THINGS TO DO –
[A] Summarize the health systems passage in two sentences.
[B] In the health systems passage, rewrite the part that opens with "In the initial HSS catchment, both" and closes with "district (S3 Fig).", changing "progressively" to "gradually".
[C] According to the health systems passage, what share of primary care consultations for children under five living within 2.5 km of a health center were health center consultations?

SUPPLIED PASSAGE –
In the initial HSS catchment, both economic and geographic inequalities in healthcare coverage (both relative and absolute) were reduced for all ill patients seeking care, as well as U5 specifically (Fig 3). For nearly all other coverage indicators, relative inequalities declined in the initial HSS catchment, while absolute inequalities had mixed results (Fig 3). These results were consistent with the reasons for not seeking care at a health facility reported by individuals of all ages, where geographic and financial barriers were cited progressively less often over time in the initial HSS catchment, but changed little in the rest of the district (S3 Fig).
Figure shows the average annual change in relative inequalities (estimated as the relative concentration index) and absolute inequalities (estimated as the slope index of inequality) with respect to geography and wealth. For geographic inequalities, individuals were ranked according to their distance to the nearest health center. For wealth inequalities, individuals were ranked according to their household wealth score. The positive relative results compared to negative absolute results means that wealthier households and those that lived closer to health facilities experienced larger absolute increases in access to care, but poorer households that lived further from health facilities had greater proportional increases. *Data collection for care-seeking behavior for all ages began in 2016.
The role of community health in reducing geographic barriers to care for children under five
Geographic analyses of care-seeking behavior and health system utilization for children under five in the initial HSS catchment revealed an improvement in geographic access to care following the strengthening of the community health program (Fig 4). Survey results showed that, while care-seeking at a public provider (which includes both health facilities and community workers) initially (in 2014) declined with increasing household distance from health facilities, this effect disappeared by 2023 following HSS support, driven by larger improvements in care-seeking among more remote populations (Fig 4). Characterizing primary care consultations by level of care provided further insights into the relative contribution of CHWs and health facilities towards overall healthcare access for different geographic groups. Fig 4 shows that health center utilization declined exponentially as distance from health facilities increased. This distance decay was largely offset by increased CHW utilization along the same distance gradient. As a result, overall health system utilization for children under five remained above 2 consultations per capita-year across nearly all distances from health facilities (except for those further than 15 km, where it ranged from 1.5 to 2 consultations per capita-year). Health center consultations represented nearly 80% of primary care consultations for children under five living within 2.5 km of a health center, but less than 15% of primary care consultations for children living further than 15 km from a health center (Fig 4).
Top panel shows changes in care seeking for child illness at a public provider (health facility or CHW) from 2014 to 2023. Each dot represents the weighted average for each of the 80 clusters in the household survey, and the solid line represents a LOESS non-linear smooth of the trends and 95% confidence intervals. Bottom panels represent the split between health center and CHW utilization, estimated from health system data for the 80 fokontany in the initial HSS catchment during 2018–2020. Each dot represents the average annual per capita consultation rate for each fokontany (left), which is aggregated by distance categories (right). Abbreviations: CHW community health worker; HSS health systems strengthening; LOESS locally estimated scatterplot smoothing; U5 under five.
Discussion
Why do so many children die each year in the face of abundant research suggesting that such deaths are preventable with known solutions? The challenge is that even simple solutions depend on broader, complex health systems that are difficult to change and to rigorously evaluate under real world conditions [53]. In addition to human resources, logistics, and infrastructure, there are political and social considerations across heterogeneous communities, partners and institutions. Rather than being discrete interventions with well-defined beginning and end points, lasting health system improvements must grow and adapt over time. Unambiguous empirical evidence on how mortality reductions can be achieved via specific health system interventions has accordingly been elusive.

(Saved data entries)
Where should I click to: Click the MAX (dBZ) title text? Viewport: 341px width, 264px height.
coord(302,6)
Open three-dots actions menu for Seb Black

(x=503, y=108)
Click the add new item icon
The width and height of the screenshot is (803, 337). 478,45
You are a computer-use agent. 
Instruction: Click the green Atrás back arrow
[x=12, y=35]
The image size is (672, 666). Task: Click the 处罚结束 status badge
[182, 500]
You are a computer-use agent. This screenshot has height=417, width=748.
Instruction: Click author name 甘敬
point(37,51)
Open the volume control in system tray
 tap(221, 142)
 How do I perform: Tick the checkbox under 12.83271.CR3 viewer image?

OUTPUTS BY TASK –
[A] In the initial HSS catchment, economic and geographic inequalities in healthcare coverage were reduced, and care-seeking at a public provider no longer declined with distance from health facilities by 2023, as it had in 2014. Health center use fell as distance increased, but rising CHW use largely offset this, keeping overall utilization for children under five above 2 consultations per capita-year across nearly all distances.

[B]
In the initial HSS catchment, both economic and geographic inequalities in healthcare coverage (both relative and absolute) were reduced for all ill patients seeking care, as well as U5 specifically (Fig 3). For nearly all other coverage indicators, relative inequalities declined in the initial HSS catchment, while absolute inequalities had mixed results (Fig 3). These results were consistent with the reasons for not seeking care at a health facility reported by individuals of all ages, where geographic and financial barriers were cited gradually less often over time in the initial HSS catchment, but changed little in the rest of the district (S3 Fig).

[C] Nearly 80%.